Des législateurs dans des États comme la Californie, New York et le Connecticut font avancer des projets de loi pour limiter la pratique de la « tarification personnalisée », où les entreprises utilisent des données telles que la localisation, l'historique de navigation et les habitudes d'achat pour facturer des prix différents pour un même bien ou service. Les textes proposés visent à renforcer la transparence et, dans certains cas, à interdire cette pratique pour les biens essentiels.
Cette forme de tarification algorithmique, souvent permise par une collecte massive de données, peut conduire à ce que deux clients voient des prix différents pour une même livraison de courses en ligne ou un service de VTC, selon leur perception de leur capacité ou volonté à payer. Les partisans de la législation soutiennent qu'elle prévient la discrimination numérique par les prix et protège les consommateurs, notamment sur les marchés des produits de première nécessité.

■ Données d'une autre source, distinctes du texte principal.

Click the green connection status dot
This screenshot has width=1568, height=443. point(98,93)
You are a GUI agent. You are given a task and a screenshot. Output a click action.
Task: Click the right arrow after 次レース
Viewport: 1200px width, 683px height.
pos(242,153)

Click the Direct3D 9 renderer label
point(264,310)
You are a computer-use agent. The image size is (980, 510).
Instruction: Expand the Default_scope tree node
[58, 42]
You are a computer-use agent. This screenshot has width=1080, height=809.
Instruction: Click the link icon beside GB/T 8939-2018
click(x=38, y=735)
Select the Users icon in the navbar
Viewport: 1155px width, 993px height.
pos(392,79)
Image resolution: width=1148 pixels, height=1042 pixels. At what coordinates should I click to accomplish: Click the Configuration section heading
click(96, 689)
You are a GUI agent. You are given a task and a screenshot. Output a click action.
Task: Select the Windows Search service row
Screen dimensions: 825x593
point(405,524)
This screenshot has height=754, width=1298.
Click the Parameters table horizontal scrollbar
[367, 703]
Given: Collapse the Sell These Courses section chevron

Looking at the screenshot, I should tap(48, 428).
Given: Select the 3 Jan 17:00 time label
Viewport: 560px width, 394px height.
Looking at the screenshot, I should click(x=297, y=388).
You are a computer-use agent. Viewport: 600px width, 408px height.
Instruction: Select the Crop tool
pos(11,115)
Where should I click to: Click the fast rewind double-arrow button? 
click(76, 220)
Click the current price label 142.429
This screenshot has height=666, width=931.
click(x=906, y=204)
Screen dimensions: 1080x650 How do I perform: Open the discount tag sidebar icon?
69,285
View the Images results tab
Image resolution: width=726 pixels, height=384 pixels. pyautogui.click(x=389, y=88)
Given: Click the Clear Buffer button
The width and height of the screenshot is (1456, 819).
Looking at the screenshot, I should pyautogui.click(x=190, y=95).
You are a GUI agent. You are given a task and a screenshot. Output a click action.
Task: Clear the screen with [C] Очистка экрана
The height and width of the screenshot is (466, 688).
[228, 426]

L'opposition des groupes d'affaires et de technologie affirme que la tarification personnalisée peut aussi bénéficier aux consommateurs via des remises dynamiques et des récompenses de fidélité. Ils avertissent que des restrictions trop larges pourraient étouffer l'innovation et limiter des pratiques courantes comme le ciblage de coupons. Le débat porte sur l'équilibre entre protection du consommateur et les réalités concurrentielles du commerce numérique.
Cette poussée législative reflète un examen croissant des décisions algorithmiques dans la vie quotidienne. Si elles sont adoptées, ces lois étatiques pourraient créer un patchwork de réglementations, augmentant la pression pour une action fédérale sur la confidentialité des données et l'équité algorithmique aux États-Unis.